Possibly an Act of Desperation. We’ll See… Rule #1 Applies Here

It had been a brutally hot summer, and the earth looked as if it had been scorched even before dry lightning ignited the wilderness. The devastation covered over a million hectares. The same gray landscape stretched beyond the horizon in every direction. Blackened, leafless trees stood silent watch over nothing. No birds. No ground dwellers. Not a plant. Not a single living thing, save for the three bipedal creatures making their way up the dry valley. 
     There had never been much water in this region, where streams suddenly disappeared beneath ground, and elsewhere emerged from gaping holes in the rock. The three were stumbling up the steep hillside. Their breath was rasping, and they frequently coughed. One was spitting blood after each paroxysm of coughing. The smoke had been thick in the air for weeks as the world around them was slowly and inexorably consumed by the fire. Now they were debilitated by it, and they needed to stop often to catch their breath. 

Photo source

     They had survived the summer before the fire because there’d been many drought deaths amongst the animals in their range, and having a decent olfactory sense the three knew where to look for a feed. Precious water was available in the dead one’s gut. But now even the carcasses were inedible, and whatever water their tissues once had held was either too meagre or so befouled as to make it worse than unpalatable. They seemed to be the only things moving on the landscape. And in truth they were. They alone had survived the fire because they knew the location of many holes in the rock, and had sheltered in one while the fire had burned outside. There had been a small seep in the wall of the fissure in which they’d huddled, and it had been enough to sustain them until it was possible to move about outside the hole.
     At first they could find grass seed and nuts, survivors only because of the their hardened outer coverings.

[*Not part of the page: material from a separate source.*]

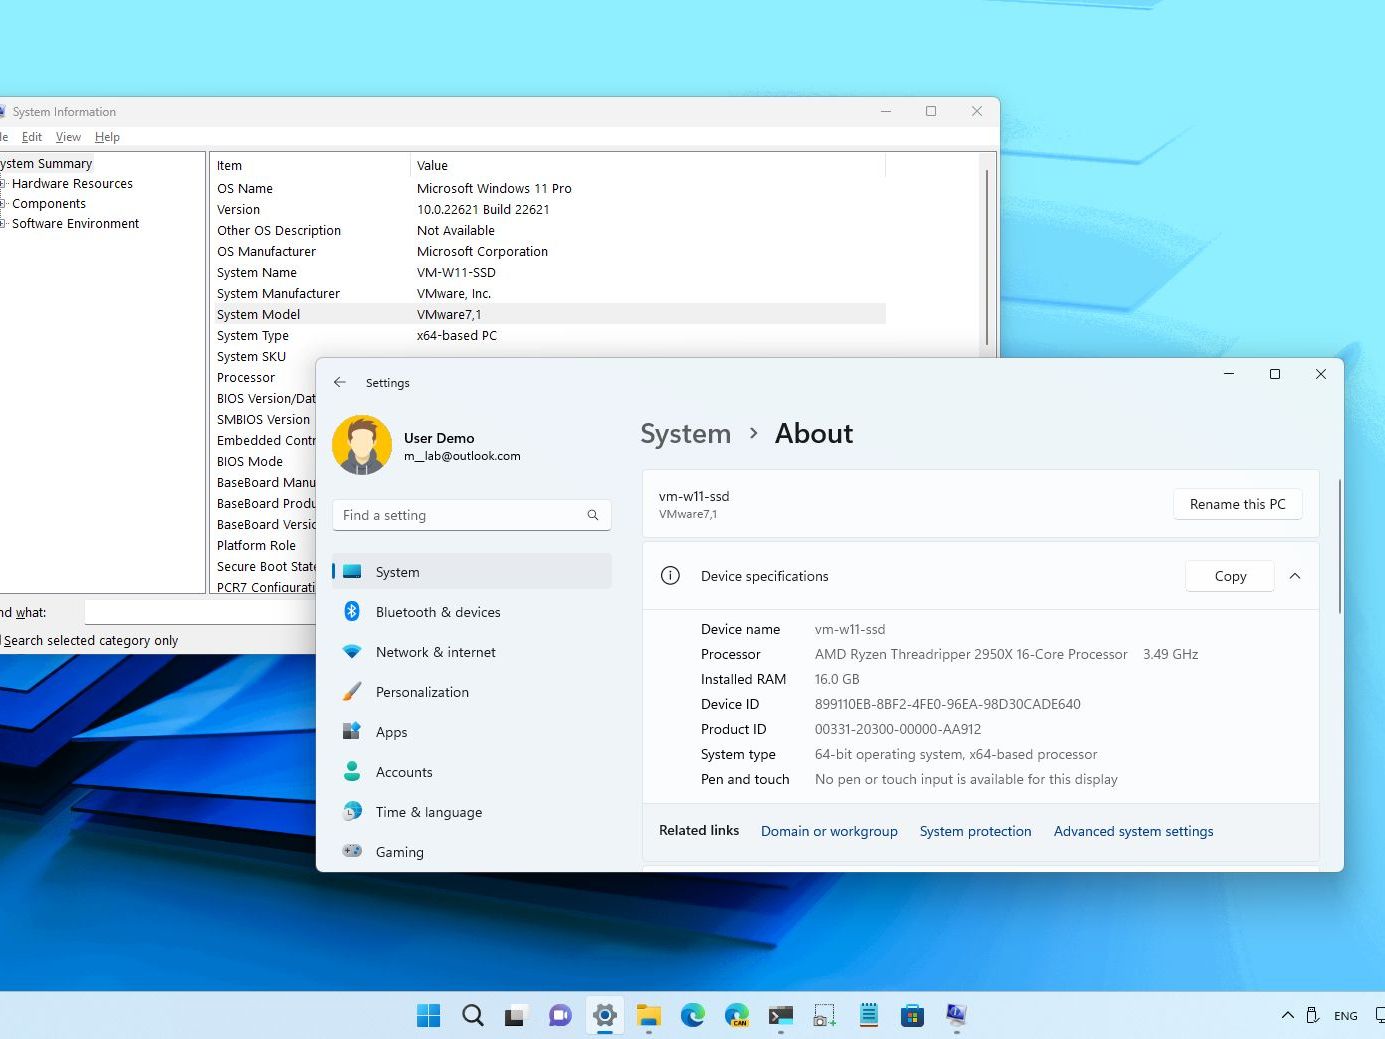Expand the Hardware Resources tree node
The width and height of the screenshot is (1385, 1039).
pos(3,184)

Day after day they combed the ground for the insubstantial rewards. Their saving grace was no doubt that they expended little energy and never moved very far from their den. As they depopulated one area after another of the seeds and nuts, they moved further away from the hole in their search.  
     Now, at the top of a ridge the three stopped, then stooped and began scraping at the dirt with the stones that each carried. Here and there they could see the charred tops of edible tubers that had been growing just beneath the surface. The three ate ravenously whatever was left of the acrid, starchy roots, as they had now done for more than a month since the ground had cooled enough to make walking possible. They would need to return to the hole each day, since it was the only place they could get water. Without water the end would come swiftly.
     Instead the end would come slowly for the three, and in all likelihood they would die in the hole that had given them a reprieve from the inevitable. 
I know that the foregoing could easily be construed as a desperate act, considering that I’ve failed in my efforts to discover alternative natural sources for the organic compounds found in the dental calculus of the El Sidrón hominids. This left me wondering as to the possible natural circumstances under which those Neanderthals could have inhaled sufficient wood smoke for it to be recorded in the calculus adhering to their teeth, and have ingested quantities of cooked, starchy vegetables with the same effect. 
     I believe that the word picture I’ve painted here, rather than being the desperate act of a beaten skeptic, is not just possible or plausible, but must have been experienced by hominids throughout history. The degree to which they could survive such devastation would’ve been determined to a large degree by the areal coverage of the wildfire. Too widespread and the bipeds couldn’t have weathered the vicissitudes of the natural world.
     Remember Rule #1: Rule out the natural before imputing your observations to the actions of bipedal apes.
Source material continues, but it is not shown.